CMS is retaining these measures in the ASCQR Program and suspending their data collection beginning with the CY 2021 payment determination until further action in rulemaking with the goal of updating the measures.

Table 2: Hospital Quality Measures Being Removed from ASCQR Program

PPS-Exempt Cancer Hospital Quality Reporting (PCHQR) Program
In the FY 2019 IPPS/LTCH PPS final rule (83 FR 41613), CMS announced that it would defer a final decision on its proposed removal of two NHSN measures from the PCHQR Program in order to conduct additional data analyses to assess measure performance based on new information provided by the Centers for Disease Control and Prevention (CDC). In the CY 2019 OPPS/ASC final rule, CMS is not finalizing the removal of these two NHSN measures. The specific measures are:

  • Catheter-Associated Urinary Tract Infection Outcome Measure (CAUTI) (NQF #0138)
  • Central Line-Associated Bloodstream Infection Outcome Measure (CLABSI) (NQF #0139)
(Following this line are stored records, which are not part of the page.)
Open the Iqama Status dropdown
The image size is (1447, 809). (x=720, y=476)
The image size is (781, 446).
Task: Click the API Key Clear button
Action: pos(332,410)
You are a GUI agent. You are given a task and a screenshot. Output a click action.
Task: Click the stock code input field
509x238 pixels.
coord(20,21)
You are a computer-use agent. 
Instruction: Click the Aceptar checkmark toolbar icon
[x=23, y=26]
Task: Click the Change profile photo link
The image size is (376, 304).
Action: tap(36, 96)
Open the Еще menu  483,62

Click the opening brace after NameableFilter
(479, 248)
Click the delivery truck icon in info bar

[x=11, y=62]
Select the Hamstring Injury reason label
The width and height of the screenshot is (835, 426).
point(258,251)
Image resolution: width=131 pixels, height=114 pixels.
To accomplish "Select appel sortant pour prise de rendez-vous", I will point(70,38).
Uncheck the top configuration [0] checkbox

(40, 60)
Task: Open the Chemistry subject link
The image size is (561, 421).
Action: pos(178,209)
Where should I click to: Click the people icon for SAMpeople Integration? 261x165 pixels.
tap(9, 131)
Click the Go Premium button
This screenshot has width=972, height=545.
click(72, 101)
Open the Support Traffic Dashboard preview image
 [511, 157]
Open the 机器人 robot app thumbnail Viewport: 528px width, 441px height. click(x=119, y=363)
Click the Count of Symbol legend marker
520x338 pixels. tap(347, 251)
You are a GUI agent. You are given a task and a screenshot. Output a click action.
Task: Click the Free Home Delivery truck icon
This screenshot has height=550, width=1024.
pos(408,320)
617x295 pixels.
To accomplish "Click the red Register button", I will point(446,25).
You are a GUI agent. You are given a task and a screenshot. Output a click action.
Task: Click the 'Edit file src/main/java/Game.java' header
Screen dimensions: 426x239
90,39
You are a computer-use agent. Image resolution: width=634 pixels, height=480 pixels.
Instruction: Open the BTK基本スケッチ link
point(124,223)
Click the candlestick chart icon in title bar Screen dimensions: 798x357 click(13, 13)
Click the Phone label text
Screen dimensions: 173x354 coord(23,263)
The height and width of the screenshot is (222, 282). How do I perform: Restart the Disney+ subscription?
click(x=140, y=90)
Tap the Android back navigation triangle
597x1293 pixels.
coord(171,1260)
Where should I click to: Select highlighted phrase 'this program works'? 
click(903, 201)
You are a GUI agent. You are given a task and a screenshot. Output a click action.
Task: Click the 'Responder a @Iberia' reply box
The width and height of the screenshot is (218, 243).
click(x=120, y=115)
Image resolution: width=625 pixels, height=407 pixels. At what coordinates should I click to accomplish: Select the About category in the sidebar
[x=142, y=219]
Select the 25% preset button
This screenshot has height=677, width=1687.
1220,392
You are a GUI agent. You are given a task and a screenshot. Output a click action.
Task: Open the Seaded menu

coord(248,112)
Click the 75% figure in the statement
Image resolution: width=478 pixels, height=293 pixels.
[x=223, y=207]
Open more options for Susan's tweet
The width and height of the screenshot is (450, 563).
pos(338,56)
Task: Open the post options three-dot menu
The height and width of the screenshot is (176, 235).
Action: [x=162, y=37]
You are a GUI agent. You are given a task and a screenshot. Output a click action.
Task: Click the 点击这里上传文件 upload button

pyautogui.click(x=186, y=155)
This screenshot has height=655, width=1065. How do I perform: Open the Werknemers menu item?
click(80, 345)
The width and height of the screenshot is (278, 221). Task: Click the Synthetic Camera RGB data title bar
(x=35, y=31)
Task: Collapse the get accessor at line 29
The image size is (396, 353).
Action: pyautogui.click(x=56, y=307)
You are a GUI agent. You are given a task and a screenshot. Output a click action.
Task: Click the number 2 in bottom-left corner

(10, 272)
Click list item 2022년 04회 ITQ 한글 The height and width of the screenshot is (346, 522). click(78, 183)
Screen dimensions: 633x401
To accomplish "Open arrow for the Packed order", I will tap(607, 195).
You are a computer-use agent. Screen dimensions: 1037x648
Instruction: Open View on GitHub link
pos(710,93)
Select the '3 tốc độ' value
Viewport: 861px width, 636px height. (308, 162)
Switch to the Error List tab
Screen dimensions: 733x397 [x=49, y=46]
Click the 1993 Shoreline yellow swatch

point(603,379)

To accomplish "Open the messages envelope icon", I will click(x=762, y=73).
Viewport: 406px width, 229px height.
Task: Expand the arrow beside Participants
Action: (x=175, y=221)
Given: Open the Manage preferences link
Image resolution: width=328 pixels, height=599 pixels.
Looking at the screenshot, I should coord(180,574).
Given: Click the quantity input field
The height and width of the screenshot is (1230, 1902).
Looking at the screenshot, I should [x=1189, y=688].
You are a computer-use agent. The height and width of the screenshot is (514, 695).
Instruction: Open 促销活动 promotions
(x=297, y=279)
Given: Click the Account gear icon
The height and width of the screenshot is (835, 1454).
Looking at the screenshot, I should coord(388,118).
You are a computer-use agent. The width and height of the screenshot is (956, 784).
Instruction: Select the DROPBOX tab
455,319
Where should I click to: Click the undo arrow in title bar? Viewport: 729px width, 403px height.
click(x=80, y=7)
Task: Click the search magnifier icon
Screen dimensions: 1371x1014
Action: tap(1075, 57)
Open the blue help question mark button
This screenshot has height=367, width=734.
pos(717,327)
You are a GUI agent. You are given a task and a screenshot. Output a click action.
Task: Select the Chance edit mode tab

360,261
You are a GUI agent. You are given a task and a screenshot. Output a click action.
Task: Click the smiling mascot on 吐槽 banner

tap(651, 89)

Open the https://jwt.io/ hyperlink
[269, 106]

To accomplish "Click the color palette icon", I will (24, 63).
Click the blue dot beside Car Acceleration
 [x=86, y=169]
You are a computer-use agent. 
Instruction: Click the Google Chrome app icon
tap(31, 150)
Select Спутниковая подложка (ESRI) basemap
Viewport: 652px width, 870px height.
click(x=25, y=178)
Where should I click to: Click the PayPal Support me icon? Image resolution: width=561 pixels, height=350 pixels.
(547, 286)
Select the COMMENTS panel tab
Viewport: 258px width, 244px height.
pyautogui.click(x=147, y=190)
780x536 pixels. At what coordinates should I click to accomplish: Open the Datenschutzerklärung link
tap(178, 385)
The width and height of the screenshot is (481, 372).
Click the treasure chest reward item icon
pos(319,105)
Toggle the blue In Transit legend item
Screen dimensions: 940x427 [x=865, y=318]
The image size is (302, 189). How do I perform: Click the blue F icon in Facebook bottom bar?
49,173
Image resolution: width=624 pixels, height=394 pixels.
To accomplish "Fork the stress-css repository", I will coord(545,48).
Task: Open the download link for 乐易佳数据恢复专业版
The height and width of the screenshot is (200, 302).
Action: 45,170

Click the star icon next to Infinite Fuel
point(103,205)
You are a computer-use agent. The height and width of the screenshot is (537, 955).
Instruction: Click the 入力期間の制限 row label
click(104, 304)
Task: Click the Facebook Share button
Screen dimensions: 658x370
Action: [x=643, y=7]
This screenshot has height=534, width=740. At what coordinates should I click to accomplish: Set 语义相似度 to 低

Updates to OPPS Payment Rates

In accordance with Medicare law, CMS is updating OPPS payment rates by 1.35 percent. This update is based on the hospital market basket increase of 2.9 percent minus both a 0.8 percentage point adjustment for multifactor productivity (MFP) and a 0.75 percentage point adjustment required by law.

Partial Hospitalization Program (PHP) Rate Setting
The CY 2019 OPPS/ASC final rule updates Medicare payment rates for PHP services furnished in hospital outpatient departments and Community Mental Health Centers (CMHCs). The PHPs are structured intensive outpatient programs consisting of a group of mental health services paid on a per diem basis under the OPPS, based on PHP per diem costs.

Update to PHP Per Diem Rates

The CY 2019 OPPS/ASC final rule maintains the methodology established in CY 2017, which implemented a unified rate structure with a single PHP APC for each provider type for days with 3 or more services per day. In establishing the final rates for CY 2019, CMS used CY 2017 claims data to calculate the CMHC and hospital-based PHP (HB PHP) geometric mean per diem costs, consistent with existing regulations.

Proposed Update to the PHP APC Code Set
New, revised, and deleted CY 2019 Category I and III CPT codes were included in Addendum B of the CY 2019 OPPS/ASC proposed rule for the 2019 OPPS update. While PHP is a part of the OPPS, PHP providers may not have seen those proposed changes because CMS did not also include them in the PHP section of the proposed rule. As a result, the CY 2019 OPPS/ASC final rule includes proposals to delete six existing codes from the PHP allowable code set for CMHC APC 5853 and hospital-based PHP APC 5863, and to replace them with nine new codes starting January 1, 2019.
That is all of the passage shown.